What you have to do
Below are some records. Pull every line that contains the word "agent".
■ ■ ■ ■
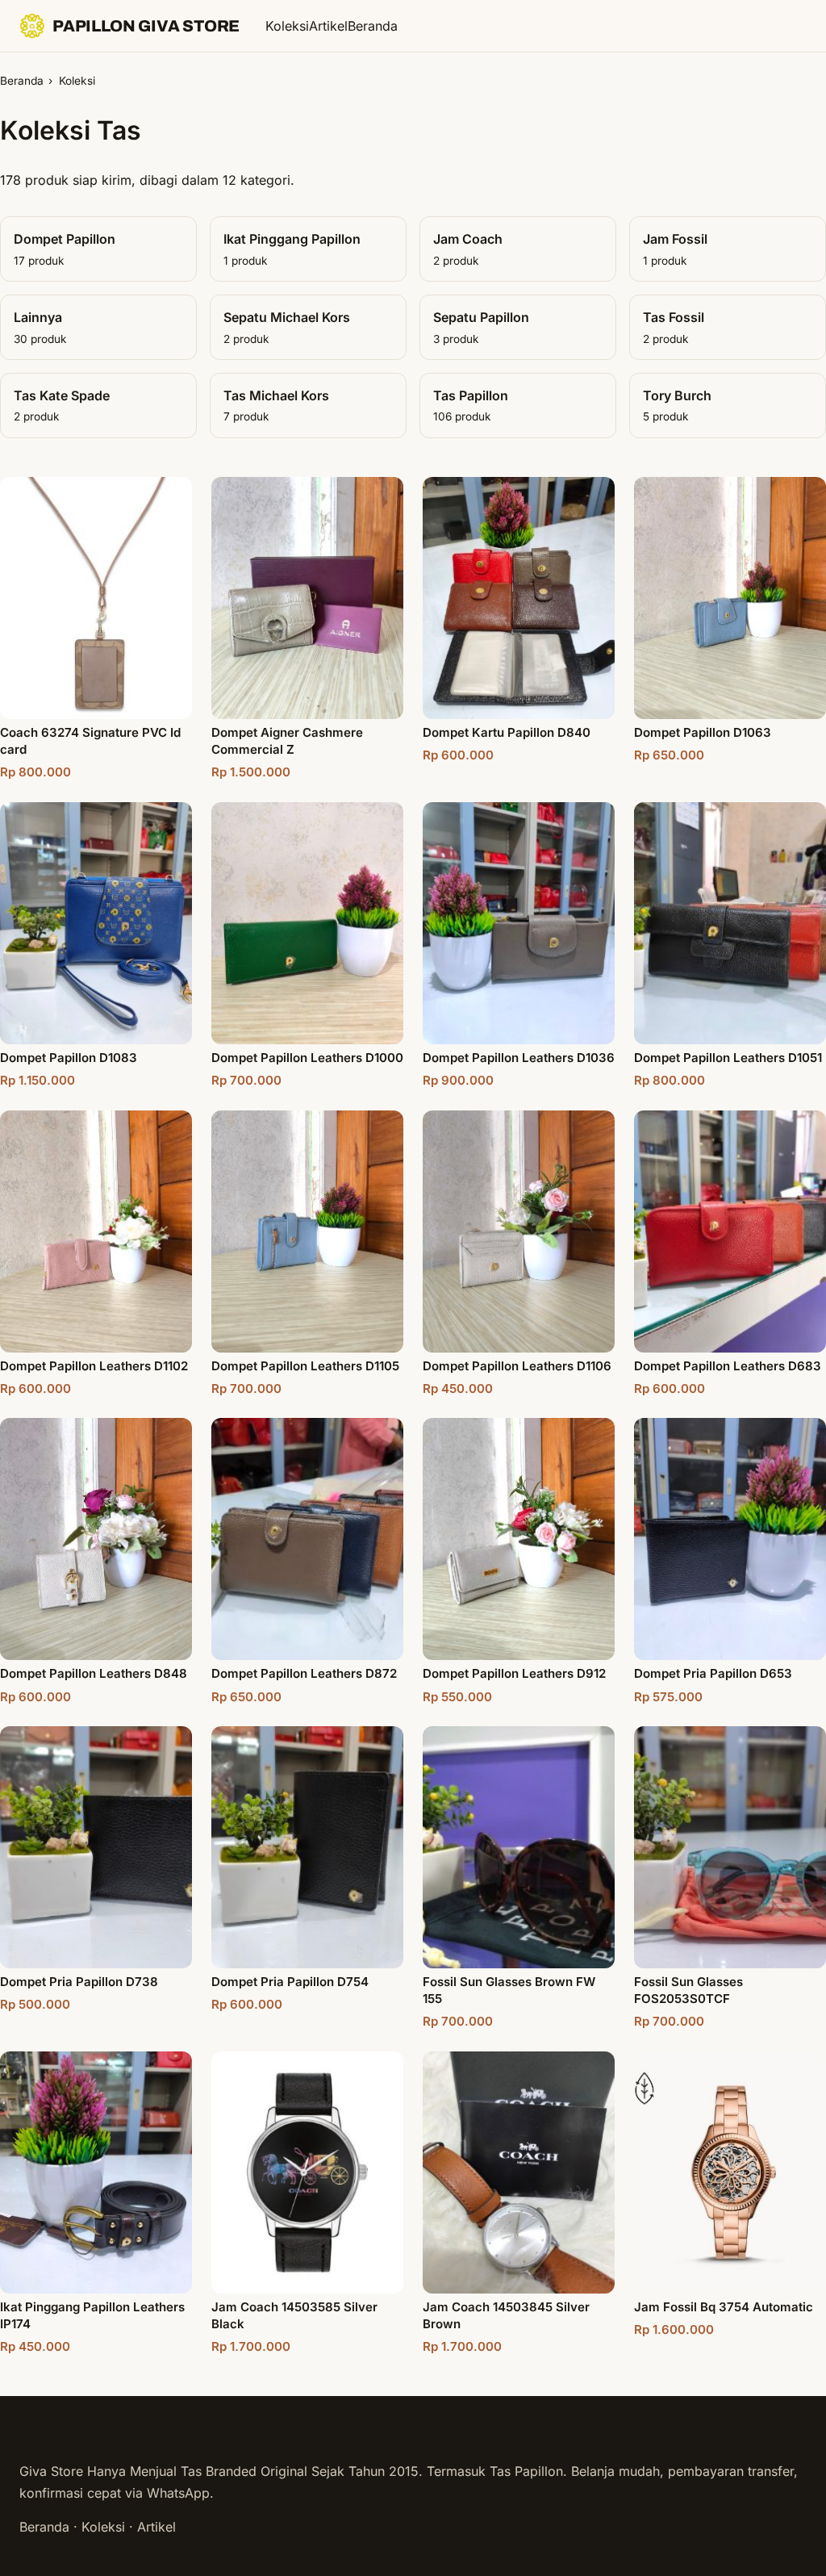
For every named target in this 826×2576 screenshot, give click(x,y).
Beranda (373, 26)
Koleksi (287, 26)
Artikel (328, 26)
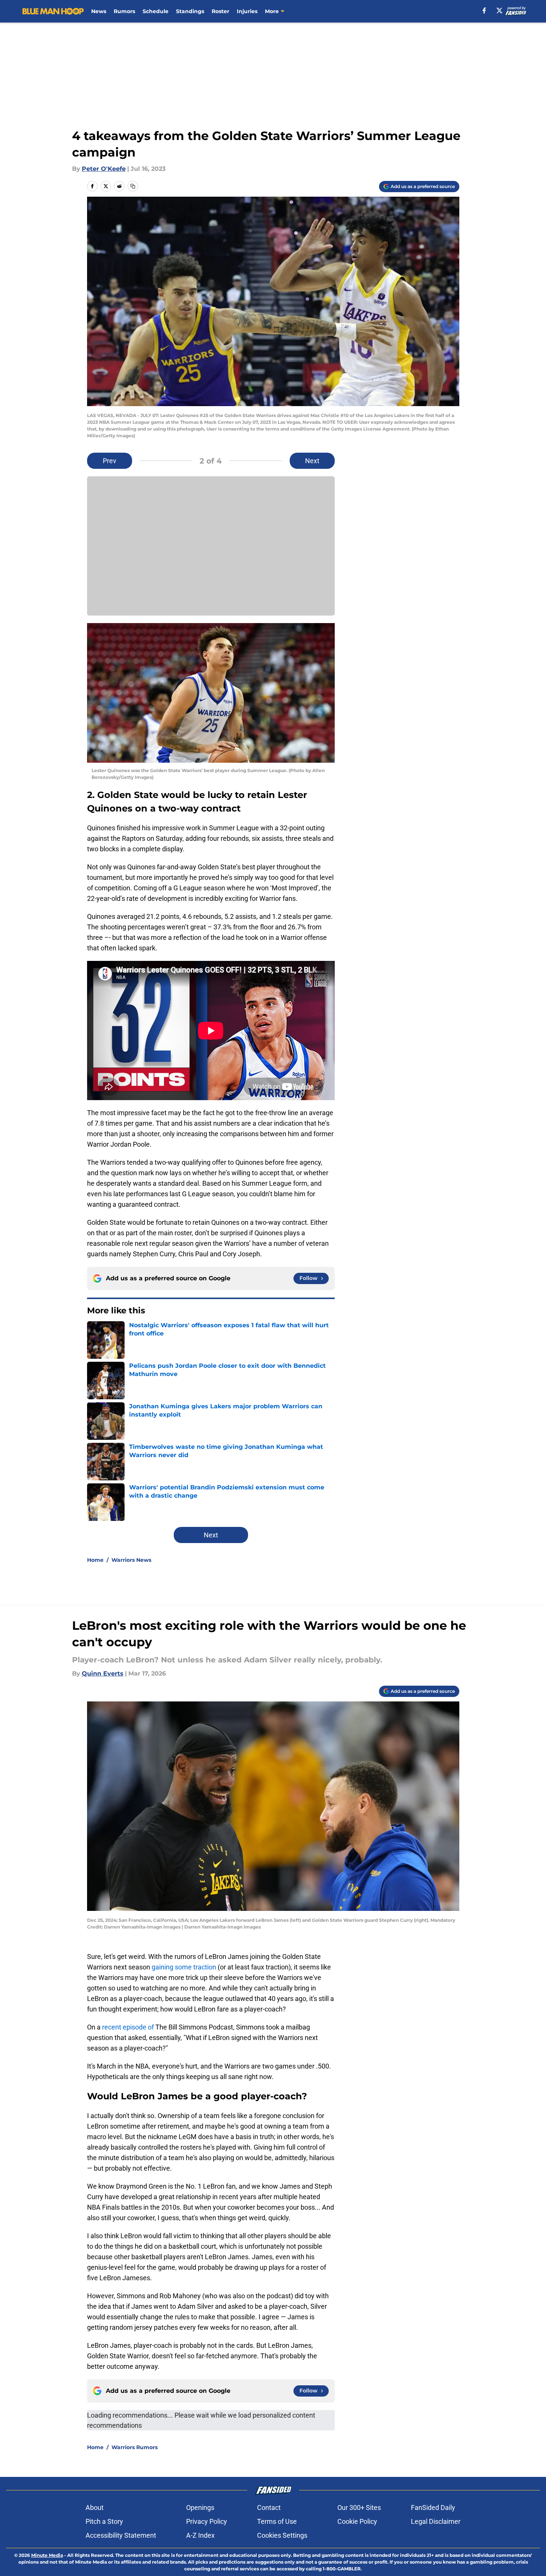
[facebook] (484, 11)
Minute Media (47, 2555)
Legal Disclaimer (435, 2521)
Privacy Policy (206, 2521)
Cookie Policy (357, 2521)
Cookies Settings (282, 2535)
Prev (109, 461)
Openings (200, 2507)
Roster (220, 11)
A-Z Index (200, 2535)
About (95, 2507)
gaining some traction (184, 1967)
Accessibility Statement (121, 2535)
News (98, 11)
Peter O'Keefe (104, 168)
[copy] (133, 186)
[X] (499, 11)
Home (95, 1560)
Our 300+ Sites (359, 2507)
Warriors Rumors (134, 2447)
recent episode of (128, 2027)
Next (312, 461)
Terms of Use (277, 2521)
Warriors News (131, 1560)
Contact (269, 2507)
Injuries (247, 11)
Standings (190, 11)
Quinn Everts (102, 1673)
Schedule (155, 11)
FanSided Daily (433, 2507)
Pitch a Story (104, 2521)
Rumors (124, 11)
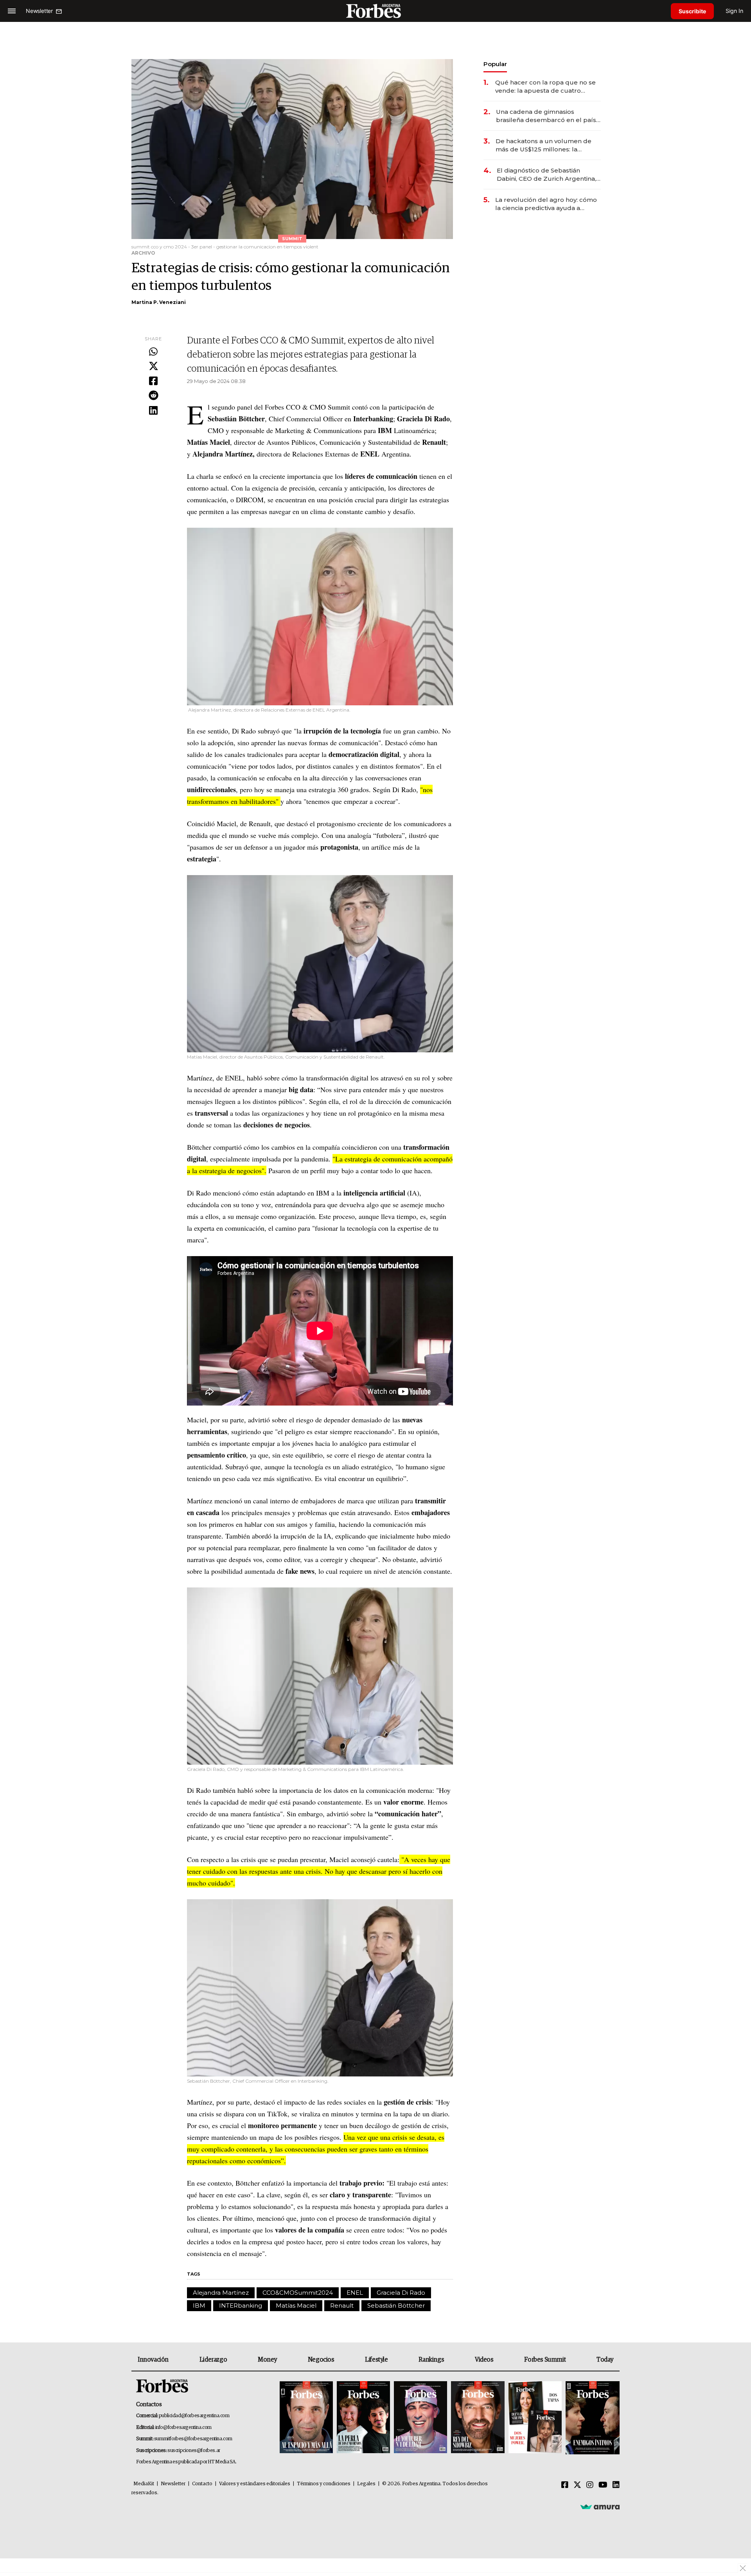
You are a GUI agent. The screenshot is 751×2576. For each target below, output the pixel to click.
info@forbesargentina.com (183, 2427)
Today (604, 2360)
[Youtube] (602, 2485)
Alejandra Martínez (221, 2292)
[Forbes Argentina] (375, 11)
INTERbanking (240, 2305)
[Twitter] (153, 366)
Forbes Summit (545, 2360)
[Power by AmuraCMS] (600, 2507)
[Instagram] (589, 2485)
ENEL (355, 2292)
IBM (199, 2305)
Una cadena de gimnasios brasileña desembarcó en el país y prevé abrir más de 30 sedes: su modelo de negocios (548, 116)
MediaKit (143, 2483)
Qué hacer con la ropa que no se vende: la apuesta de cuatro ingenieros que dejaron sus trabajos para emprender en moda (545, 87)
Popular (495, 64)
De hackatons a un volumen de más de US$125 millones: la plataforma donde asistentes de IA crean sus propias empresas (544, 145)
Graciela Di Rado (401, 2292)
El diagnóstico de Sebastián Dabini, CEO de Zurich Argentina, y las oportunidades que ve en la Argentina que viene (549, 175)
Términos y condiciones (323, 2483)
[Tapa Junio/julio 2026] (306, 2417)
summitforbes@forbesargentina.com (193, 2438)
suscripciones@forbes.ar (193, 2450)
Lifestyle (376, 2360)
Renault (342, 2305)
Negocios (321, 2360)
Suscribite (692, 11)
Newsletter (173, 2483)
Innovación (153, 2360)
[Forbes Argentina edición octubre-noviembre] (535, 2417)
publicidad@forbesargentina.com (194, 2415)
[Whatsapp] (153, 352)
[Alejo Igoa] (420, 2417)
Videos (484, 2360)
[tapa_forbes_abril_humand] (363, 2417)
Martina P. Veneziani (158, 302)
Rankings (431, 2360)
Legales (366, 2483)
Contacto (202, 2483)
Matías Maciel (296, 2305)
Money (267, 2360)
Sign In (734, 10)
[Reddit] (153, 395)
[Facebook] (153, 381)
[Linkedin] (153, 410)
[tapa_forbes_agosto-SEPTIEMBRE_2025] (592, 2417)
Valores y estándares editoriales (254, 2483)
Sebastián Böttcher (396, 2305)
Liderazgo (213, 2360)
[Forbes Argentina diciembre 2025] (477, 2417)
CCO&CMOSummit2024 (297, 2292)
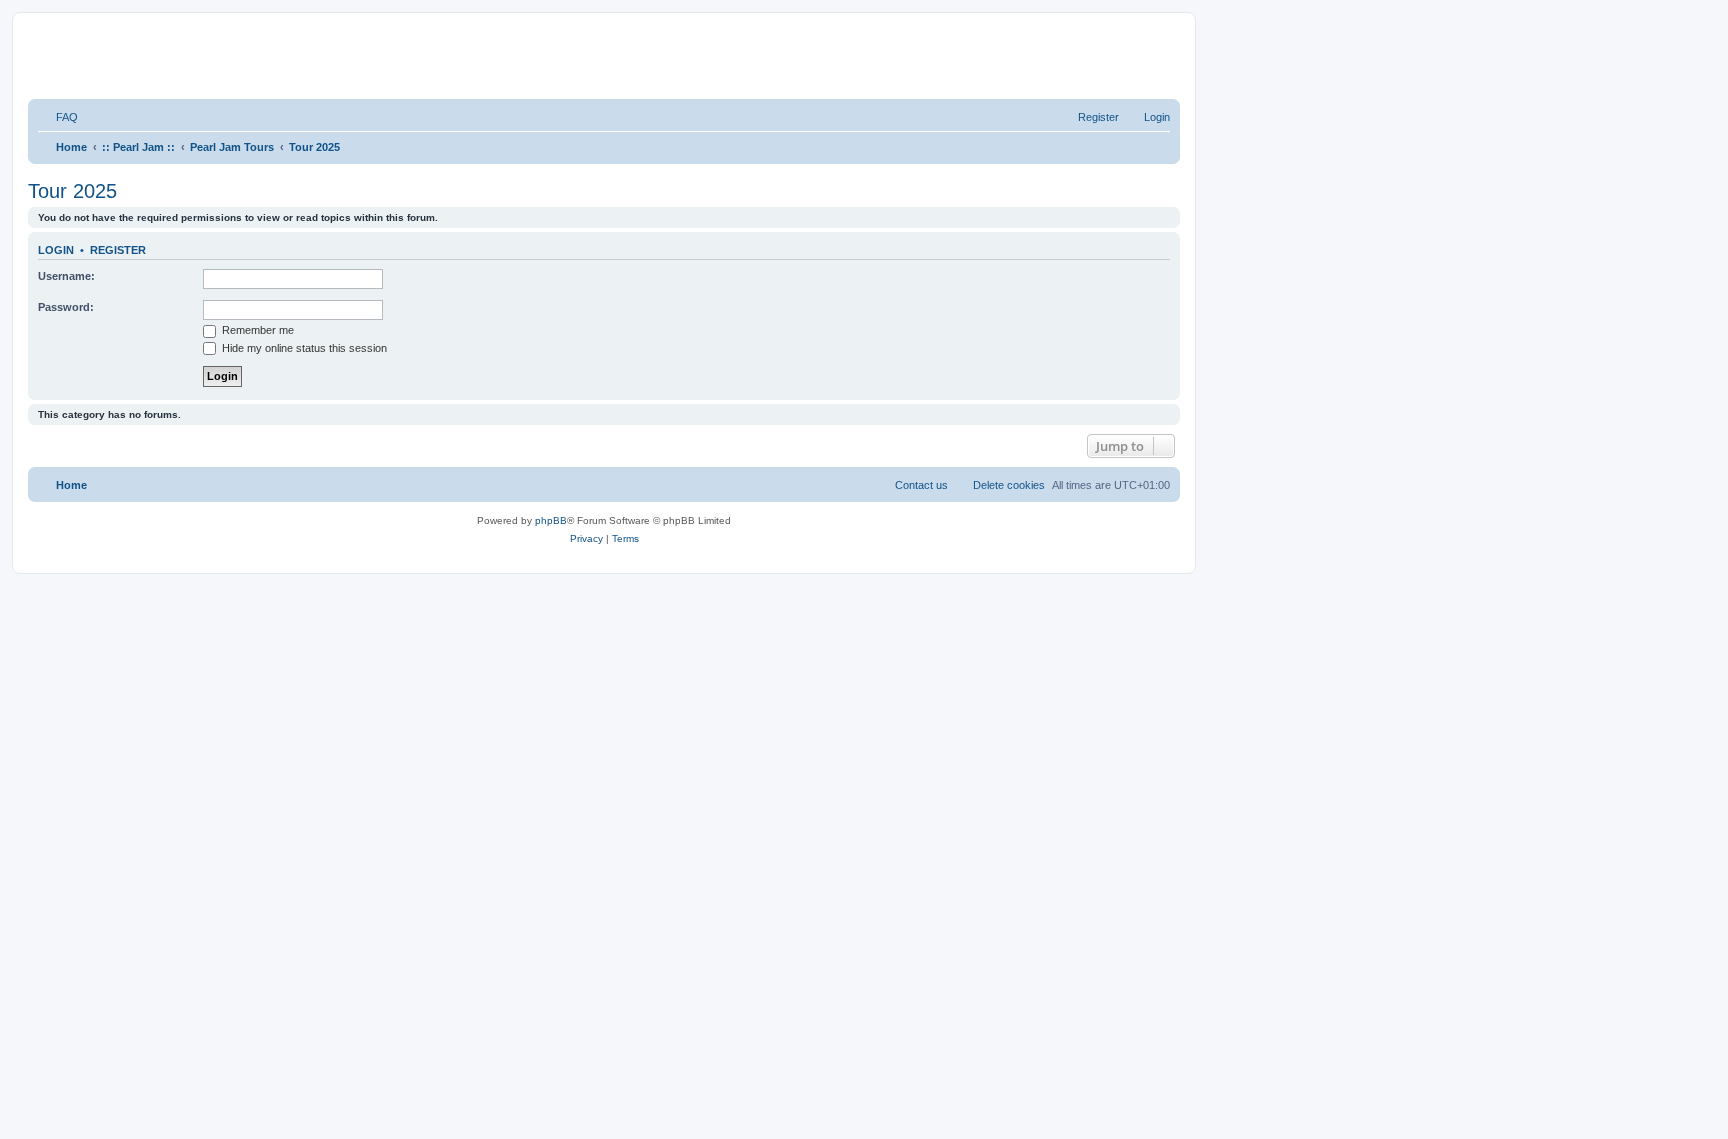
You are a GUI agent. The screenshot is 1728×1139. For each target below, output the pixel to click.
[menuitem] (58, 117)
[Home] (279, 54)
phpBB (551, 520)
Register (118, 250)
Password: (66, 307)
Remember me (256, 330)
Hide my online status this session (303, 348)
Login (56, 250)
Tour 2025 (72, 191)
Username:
■ ■ ■ ■
Your solution
You are a GUI agent. The screenshot is 751×2576. For each target below, output the pixel to click.
You are a GUI agent. The screenshot is 1728×1139. For each target below, output the pixel to click.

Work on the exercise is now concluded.